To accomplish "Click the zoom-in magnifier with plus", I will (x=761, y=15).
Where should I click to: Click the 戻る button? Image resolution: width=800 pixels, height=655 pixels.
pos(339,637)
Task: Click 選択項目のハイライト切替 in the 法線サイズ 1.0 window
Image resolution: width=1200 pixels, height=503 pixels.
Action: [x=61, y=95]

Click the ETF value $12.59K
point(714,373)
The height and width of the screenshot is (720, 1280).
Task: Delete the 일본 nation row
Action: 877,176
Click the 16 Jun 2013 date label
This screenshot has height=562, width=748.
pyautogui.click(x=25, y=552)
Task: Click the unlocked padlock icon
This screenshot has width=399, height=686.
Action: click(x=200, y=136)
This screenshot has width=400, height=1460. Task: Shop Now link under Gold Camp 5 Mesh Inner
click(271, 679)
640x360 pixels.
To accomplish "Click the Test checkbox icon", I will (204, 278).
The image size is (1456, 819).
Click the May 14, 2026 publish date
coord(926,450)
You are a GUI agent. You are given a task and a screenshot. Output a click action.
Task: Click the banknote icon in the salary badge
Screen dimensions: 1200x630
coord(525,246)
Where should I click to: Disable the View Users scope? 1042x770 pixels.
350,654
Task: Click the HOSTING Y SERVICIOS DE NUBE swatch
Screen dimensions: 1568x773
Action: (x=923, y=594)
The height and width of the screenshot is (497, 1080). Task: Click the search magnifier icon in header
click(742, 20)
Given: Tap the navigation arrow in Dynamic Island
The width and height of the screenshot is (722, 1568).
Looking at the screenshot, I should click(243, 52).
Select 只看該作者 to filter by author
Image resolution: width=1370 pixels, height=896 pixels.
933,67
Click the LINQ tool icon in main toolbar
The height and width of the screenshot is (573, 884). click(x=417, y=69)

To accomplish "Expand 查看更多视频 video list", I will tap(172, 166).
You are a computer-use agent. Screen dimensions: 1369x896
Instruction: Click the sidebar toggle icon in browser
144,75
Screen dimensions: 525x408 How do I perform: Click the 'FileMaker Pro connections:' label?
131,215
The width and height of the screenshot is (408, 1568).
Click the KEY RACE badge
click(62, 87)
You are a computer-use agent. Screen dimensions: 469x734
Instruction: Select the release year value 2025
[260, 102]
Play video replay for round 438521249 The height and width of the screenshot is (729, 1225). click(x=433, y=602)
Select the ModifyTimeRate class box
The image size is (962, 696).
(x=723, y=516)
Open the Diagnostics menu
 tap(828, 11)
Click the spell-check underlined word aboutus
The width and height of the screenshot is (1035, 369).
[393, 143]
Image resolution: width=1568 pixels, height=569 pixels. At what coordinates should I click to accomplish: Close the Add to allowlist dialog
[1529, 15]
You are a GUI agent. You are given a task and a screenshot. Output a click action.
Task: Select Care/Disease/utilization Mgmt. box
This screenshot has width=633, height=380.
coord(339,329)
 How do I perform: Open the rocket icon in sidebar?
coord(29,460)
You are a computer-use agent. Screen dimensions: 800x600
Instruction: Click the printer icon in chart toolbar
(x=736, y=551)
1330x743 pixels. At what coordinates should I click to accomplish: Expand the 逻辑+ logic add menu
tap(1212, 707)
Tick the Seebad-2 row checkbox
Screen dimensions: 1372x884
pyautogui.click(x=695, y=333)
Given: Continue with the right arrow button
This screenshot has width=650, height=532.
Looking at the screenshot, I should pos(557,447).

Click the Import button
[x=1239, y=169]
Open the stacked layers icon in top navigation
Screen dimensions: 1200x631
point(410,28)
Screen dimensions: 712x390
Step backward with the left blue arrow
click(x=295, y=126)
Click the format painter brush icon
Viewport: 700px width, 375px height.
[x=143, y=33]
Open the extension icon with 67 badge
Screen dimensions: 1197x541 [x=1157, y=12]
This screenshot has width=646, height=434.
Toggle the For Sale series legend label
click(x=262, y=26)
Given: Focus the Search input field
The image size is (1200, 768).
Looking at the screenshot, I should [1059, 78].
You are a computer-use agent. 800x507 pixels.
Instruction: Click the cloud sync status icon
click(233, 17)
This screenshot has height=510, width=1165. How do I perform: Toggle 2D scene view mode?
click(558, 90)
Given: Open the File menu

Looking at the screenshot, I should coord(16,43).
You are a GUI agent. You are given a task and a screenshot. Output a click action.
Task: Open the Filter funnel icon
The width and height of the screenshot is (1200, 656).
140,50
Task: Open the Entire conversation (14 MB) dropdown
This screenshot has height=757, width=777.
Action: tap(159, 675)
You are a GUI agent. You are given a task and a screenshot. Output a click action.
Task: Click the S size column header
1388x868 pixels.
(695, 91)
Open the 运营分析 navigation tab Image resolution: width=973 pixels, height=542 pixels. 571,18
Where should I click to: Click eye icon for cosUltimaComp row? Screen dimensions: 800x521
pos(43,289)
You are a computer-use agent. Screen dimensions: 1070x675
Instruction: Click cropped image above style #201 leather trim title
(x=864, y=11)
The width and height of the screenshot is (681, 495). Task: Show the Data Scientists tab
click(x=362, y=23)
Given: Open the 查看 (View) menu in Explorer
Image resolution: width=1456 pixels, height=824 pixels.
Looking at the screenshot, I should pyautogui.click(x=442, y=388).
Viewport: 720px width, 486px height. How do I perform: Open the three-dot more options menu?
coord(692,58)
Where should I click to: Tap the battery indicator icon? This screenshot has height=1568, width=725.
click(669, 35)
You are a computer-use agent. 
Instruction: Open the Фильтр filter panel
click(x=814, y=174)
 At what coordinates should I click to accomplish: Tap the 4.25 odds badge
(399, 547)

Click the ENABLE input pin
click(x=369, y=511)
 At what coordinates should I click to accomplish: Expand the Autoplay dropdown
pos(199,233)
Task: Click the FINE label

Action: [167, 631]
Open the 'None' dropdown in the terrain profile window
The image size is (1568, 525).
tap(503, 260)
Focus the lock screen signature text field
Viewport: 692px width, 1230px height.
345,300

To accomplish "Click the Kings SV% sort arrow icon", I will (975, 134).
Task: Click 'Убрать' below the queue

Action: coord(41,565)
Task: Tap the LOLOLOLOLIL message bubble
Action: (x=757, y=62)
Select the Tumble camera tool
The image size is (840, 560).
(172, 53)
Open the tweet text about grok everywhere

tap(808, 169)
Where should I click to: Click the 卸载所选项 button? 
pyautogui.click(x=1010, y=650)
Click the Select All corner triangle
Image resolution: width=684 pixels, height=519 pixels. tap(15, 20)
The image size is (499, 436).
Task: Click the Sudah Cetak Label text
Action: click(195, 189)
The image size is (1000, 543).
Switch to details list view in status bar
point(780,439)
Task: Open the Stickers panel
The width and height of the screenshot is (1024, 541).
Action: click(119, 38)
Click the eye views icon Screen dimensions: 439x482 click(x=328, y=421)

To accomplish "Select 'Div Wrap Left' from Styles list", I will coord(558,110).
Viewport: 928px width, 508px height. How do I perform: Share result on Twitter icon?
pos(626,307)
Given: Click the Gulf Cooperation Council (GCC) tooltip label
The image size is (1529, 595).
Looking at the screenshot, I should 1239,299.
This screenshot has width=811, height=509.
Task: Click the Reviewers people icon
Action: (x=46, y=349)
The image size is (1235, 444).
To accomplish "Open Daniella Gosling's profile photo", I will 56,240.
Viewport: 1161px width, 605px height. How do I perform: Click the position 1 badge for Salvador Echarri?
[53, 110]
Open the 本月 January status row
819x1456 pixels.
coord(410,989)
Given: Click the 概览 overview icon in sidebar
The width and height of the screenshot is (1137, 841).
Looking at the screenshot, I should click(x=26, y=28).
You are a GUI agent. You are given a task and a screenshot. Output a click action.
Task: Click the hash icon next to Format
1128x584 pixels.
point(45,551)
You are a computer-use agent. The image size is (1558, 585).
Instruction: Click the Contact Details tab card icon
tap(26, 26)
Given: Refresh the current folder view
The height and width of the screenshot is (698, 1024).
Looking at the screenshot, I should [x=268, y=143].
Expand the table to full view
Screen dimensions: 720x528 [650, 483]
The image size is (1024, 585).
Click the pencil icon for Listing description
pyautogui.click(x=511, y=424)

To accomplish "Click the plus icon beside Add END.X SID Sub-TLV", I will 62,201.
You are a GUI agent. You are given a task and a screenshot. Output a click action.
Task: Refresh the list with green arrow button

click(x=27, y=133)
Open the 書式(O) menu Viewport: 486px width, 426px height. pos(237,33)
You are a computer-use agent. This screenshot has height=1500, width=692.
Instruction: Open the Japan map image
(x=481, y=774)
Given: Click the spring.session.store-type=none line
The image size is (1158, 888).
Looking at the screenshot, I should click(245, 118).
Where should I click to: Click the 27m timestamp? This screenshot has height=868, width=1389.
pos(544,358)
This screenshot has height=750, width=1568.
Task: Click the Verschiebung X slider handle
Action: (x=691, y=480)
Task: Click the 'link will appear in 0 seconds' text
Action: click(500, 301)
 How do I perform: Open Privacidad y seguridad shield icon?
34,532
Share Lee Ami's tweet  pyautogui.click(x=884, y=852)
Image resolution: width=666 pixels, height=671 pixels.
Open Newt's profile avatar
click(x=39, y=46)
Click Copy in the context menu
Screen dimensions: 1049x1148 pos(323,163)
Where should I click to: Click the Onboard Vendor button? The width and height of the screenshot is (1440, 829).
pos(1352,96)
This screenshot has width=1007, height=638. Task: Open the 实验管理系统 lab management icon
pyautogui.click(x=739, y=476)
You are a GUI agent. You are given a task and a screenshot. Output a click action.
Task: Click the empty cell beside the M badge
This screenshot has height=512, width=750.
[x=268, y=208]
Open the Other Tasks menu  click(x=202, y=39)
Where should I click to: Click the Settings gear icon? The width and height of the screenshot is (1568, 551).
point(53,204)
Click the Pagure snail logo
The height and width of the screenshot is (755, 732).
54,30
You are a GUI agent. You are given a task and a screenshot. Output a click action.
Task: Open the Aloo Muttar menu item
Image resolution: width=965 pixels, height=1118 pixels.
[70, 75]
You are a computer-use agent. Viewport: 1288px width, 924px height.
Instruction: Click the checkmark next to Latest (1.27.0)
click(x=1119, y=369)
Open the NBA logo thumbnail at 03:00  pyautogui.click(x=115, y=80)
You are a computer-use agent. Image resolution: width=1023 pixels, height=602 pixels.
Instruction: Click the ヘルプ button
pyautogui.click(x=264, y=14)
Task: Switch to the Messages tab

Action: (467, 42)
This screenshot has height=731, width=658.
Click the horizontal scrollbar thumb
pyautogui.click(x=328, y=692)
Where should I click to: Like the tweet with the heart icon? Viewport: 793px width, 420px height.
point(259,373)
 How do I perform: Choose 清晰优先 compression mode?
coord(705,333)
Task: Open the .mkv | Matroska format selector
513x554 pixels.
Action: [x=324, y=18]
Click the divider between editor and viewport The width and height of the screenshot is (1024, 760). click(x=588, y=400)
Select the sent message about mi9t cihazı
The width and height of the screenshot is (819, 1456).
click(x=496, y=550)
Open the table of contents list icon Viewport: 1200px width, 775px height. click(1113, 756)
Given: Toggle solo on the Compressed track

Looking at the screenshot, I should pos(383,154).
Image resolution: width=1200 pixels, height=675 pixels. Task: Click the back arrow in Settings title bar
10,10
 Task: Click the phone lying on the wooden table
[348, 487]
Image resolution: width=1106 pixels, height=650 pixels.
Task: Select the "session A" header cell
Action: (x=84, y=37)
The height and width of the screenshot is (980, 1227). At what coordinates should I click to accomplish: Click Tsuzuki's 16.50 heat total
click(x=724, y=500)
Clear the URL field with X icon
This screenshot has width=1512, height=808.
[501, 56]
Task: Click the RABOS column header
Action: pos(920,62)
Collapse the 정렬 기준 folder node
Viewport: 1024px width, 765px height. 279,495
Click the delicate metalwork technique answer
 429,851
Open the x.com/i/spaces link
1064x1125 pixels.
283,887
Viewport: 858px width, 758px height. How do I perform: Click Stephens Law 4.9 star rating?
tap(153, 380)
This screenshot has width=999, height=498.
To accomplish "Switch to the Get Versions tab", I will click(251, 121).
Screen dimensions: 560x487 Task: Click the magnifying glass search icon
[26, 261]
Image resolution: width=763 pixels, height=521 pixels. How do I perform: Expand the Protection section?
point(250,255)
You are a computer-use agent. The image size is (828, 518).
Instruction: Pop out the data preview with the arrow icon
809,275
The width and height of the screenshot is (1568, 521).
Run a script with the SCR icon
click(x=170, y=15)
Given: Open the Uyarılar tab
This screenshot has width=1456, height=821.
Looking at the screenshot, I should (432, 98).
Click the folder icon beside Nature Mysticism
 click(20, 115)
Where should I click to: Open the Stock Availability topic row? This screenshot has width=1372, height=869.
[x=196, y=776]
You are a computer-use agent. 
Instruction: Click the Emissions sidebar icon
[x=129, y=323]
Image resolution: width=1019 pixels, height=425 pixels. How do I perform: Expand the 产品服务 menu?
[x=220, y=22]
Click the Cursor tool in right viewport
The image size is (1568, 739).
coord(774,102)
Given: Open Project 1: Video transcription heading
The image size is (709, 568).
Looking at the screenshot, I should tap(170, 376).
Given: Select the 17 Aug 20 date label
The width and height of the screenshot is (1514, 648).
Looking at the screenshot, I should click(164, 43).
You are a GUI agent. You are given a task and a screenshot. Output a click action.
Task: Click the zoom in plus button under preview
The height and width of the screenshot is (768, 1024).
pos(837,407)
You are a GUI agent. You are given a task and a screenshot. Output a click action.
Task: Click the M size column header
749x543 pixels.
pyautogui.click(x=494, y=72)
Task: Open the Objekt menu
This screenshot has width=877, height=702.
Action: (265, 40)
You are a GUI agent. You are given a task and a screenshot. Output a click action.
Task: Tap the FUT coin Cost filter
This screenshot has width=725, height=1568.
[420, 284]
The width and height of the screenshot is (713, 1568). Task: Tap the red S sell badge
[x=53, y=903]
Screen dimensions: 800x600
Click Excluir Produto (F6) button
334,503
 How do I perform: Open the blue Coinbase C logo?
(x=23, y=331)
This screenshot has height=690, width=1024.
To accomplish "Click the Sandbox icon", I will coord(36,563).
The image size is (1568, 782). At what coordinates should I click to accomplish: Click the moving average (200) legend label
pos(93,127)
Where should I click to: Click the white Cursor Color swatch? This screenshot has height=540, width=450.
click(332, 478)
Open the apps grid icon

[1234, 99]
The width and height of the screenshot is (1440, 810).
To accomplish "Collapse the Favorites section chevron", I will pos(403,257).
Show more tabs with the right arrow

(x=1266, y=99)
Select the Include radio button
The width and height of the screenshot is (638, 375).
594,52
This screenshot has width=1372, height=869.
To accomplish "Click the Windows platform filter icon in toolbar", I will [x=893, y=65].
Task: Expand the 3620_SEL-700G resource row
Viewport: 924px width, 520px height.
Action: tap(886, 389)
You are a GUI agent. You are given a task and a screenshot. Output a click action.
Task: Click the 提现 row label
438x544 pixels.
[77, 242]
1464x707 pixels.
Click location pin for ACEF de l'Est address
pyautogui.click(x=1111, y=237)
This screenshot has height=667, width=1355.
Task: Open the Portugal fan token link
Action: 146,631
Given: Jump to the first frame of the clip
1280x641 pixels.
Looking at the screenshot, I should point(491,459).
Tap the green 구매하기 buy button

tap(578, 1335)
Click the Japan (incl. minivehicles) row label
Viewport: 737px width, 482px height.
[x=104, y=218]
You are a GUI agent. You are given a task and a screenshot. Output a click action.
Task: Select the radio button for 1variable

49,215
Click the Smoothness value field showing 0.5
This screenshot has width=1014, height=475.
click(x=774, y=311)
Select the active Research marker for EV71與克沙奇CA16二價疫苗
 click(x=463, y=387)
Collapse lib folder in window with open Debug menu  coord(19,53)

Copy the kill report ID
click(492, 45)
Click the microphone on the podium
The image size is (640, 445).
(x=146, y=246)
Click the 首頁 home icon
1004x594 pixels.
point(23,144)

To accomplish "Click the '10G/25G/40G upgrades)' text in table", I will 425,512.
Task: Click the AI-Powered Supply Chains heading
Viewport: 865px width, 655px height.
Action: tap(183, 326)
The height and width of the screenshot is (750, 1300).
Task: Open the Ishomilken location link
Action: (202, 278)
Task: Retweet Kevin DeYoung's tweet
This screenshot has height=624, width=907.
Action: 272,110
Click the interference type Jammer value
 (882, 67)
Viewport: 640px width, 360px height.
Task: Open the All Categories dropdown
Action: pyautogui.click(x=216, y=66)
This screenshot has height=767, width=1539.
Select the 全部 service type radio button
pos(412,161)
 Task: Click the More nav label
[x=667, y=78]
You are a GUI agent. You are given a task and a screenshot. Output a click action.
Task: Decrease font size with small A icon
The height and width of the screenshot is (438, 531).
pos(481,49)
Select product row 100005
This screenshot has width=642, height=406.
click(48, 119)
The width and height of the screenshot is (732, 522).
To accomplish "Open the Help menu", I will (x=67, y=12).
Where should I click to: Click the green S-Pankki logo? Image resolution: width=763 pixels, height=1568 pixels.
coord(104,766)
══════════════════════════════
Work order = The string "plus" may occur in the listing; show every line where it does.

Reply =
To accomplish "Click the zoom-in magnifier with plus", I will (x=761, y=15).
To accomplish "Click the plus icon beside Add END.X SID Sub-TLV", I will 62,201.
Task: Click the zoom in plus button under preview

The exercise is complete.